→ Problem to solve
Reproduce the following passage on the fall of Lehman Brothers word for word, in full.

→ Text provided
☆ ☆ ☆ ☆
The Federal Reserve refused to help out Lehman Brothers because legally they couldn’t do anything but to let Lehman Brothers fall under. The Treasury said “it lacked authority to make an investment; the Federal Reserve could lend but only if Lehman had adequate collateral, which was allegedly missing. ” Given this bias, there was no Plan B once Barclays withdrew its offer. An excerpt of what Paulson and Bernanke said when they were testifying in Congress: “I never once considered that it was appropriate to put taxpayer money on the line in resolving Lehman Brothers,” Paulson said.

Indeed, his position initially drew praise as standing up to Wall Street. Bernanke gave similar justifications. Testifying to Congress on Sept. 23, he said that “the troubles at Lehman had been well known . . . [and] we judged that investors . . . had had time to take precautionary measures. ” In truth, an informal consensus had formed against using government funds to save Lehman. Harsh criticism of the earlier rescue of Bear Stearns — done with Bush administration support and Fed money — had left a deep scar. The Financial Crisis Inquiry Commission as published e-mails reflecting the mood. On Sept. 9, Treasury chief of staff Jim Wilkinson wrote that he couldn’t “stomach us bailing out Lehman. Will be horrible in the press. ” When Lehman Brothers collapsed there was a domino effect with the world’s market beginning to panic. According to, Lehman Brothers collapse sends shockwave around the world, they explain on how the collapse affected the world’s economy. When shares fell central banks began to unveil urgent measures when the economy was entering a new dangerous phase. The Bank of England lent out ? 5 billion for the money market.
☆ ☆ ☆ ☆
→ Dataset content
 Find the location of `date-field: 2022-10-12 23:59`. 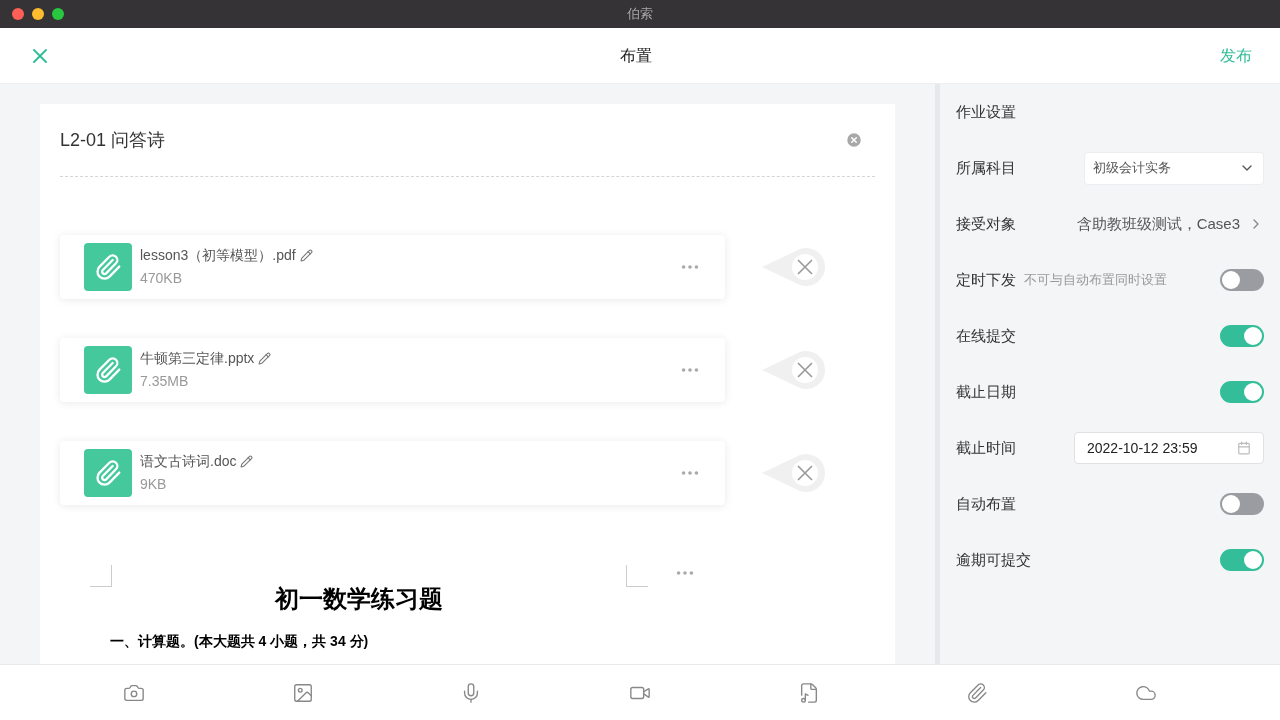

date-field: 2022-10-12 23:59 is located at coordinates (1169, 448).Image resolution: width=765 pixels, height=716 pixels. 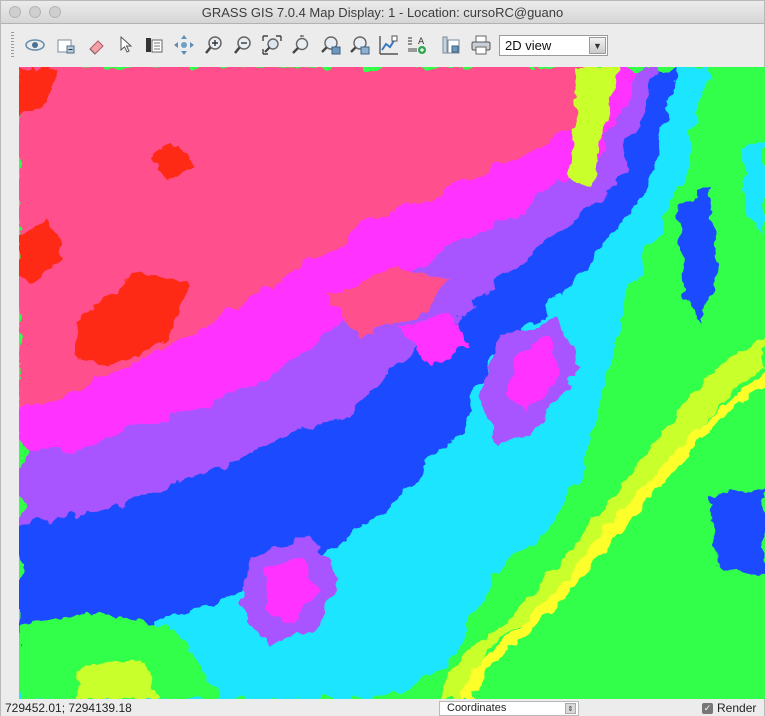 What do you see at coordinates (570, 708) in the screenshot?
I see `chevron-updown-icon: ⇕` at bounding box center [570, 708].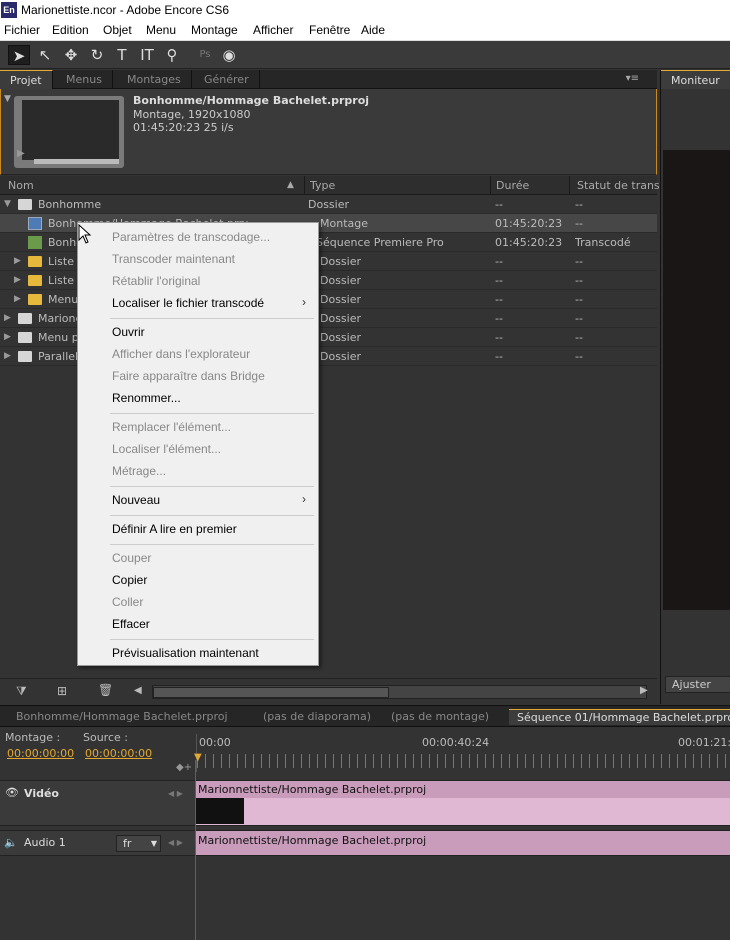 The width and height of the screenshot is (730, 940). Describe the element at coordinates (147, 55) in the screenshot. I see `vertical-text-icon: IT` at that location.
☆ ☆ ☆ ☆
→ Reply to the task
The Federal Reserve refused to help out Lehman Brothers because legally they couldn’t do anything but to let Lehman Brothers fall under. The Treasury said “it lacked authority to make an investment; the Federal Reserve could lend but only if Lehman had adequate collateral, which was allegedly missing. ” Given this bias, there was no Plan B once Barclays withdrew its offer. An excerpt of what Paulson and Bernanke said when they were testifying in Congress: “I never once considered that it was appropriate to put taxpayer money on the line in resolving Lehman Brothers,” Paulson said.

Indeed, his position initially drew praise as standing up to Wall Street. Bernanke gave similar justifications. Testifying to Congress on Sept. 23, he said that “the troubles at Lehman had been well known . . . [and] we judged that investors . . . had had time to take precautionary measures. ” In truth, an informal consensus had formed against using government funds to save Lehman. Harsh criticism of the earlier rescue of Bear Stearns — done with Bush administration support and Fed money — had left a deep scar. The Financial Crisis Inquiry Commission as published e-mails reflecting the mood. On Sept. 9, Treasury chief of staff Jim Wilkinson wrote that he couldn’t “stomach us bailing out Lehman. Will be horrible in the press. ” When Lehman Brothers collapsed there was a domino effect with the world’s market beginning to panic. According to, Lehman Brothers collapse sends shockwave around the world, they explain on how the collapse affected the world’s economy. When shares fell central banks began to unveil urgent measures when the economy was entering a new dangerous phase. The Bank of England lent out ? 5 billion for the money market.